═══ 所给材料 ═══

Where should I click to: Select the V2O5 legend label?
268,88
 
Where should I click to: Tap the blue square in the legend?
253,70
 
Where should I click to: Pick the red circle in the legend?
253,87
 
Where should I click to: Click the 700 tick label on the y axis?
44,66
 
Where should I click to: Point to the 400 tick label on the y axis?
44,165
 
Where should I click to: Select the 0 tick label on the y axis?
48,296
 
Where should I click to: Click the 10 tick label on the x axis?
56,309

═══
═══ 所给材料 ═══

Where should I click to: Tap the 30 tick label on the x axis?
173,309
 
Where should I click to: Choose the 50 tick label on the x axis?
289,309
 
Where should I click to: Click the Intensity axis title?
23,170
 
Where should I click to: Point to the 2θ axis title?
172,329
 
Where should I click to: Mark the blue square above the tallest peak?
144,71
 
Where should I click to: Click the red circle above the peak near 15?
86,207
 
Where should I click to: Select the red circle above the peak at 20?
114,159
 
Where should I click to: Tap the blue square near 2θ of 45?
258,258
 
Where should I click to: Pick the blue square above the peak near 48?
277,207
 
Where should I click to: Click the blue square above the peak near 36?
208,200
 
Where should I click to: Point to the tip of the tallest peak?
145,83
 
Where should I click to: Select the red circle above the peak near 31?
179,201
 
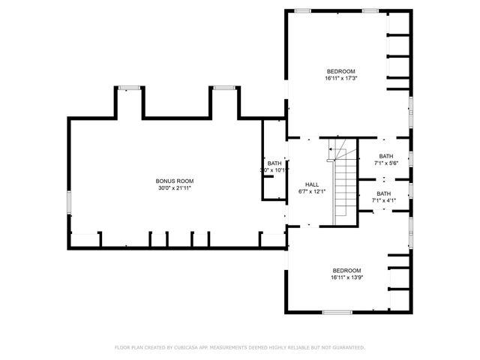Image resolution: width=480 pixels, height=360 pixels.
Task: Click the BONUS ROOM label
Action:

═══
═══ 所给材料 ═══

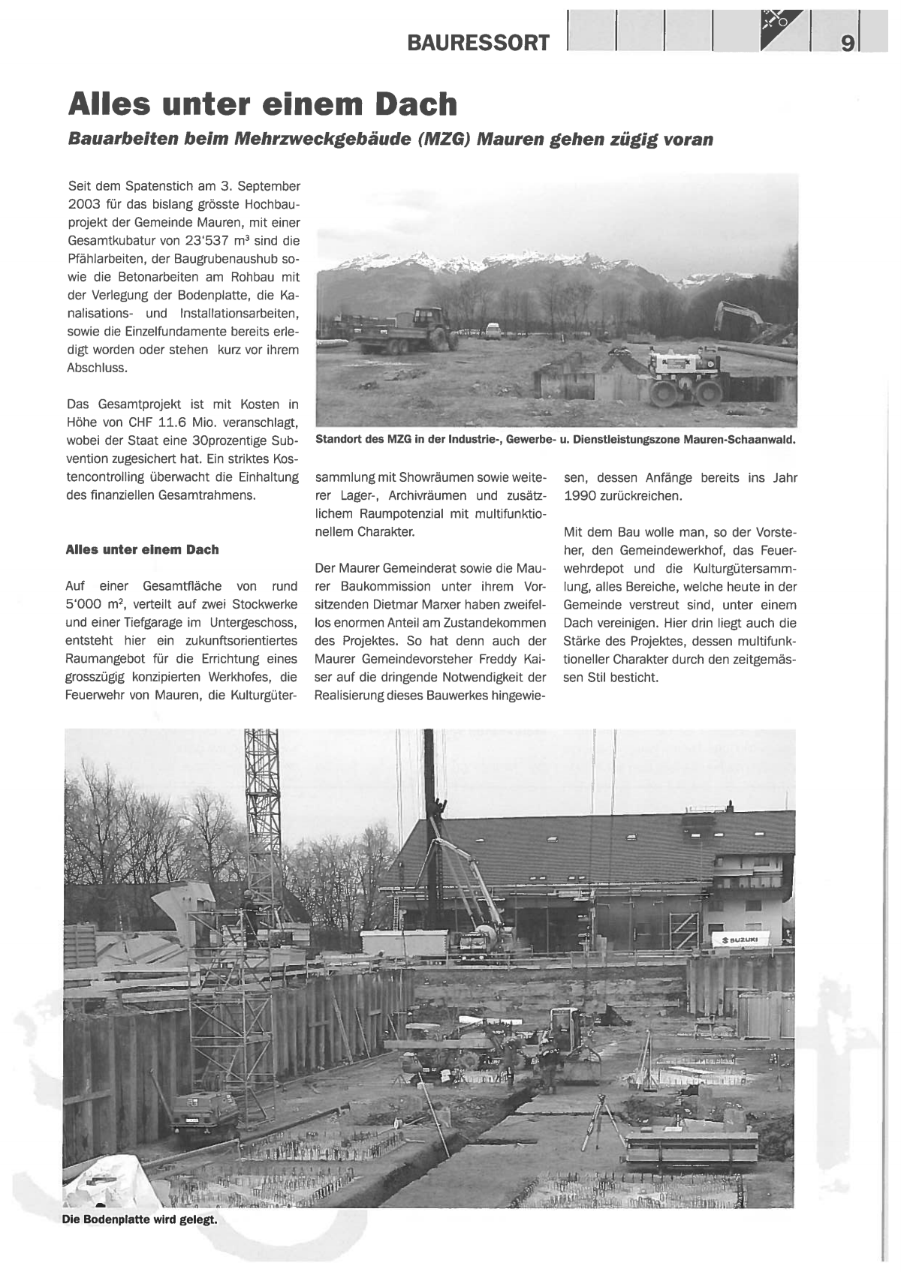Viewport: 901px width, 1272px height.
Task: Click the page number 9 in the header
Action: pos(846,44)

═══

任务要求: 请选出上面清单中所有包含字符串“above”的行，大小写须完全一致。

任务答案:
Where should I click to: Mark the blue square above the tallest peak?
Where should I click to: Click the red circle above the peak near 15?
Where should I click to: Select the red circle above the peak at 20?
Where should I click to: Pick the blue square above the peak near 48?
Where should I click to: Click the blue square above the peak near 36?
Where should I click to: Select the red circle above the peak near 31?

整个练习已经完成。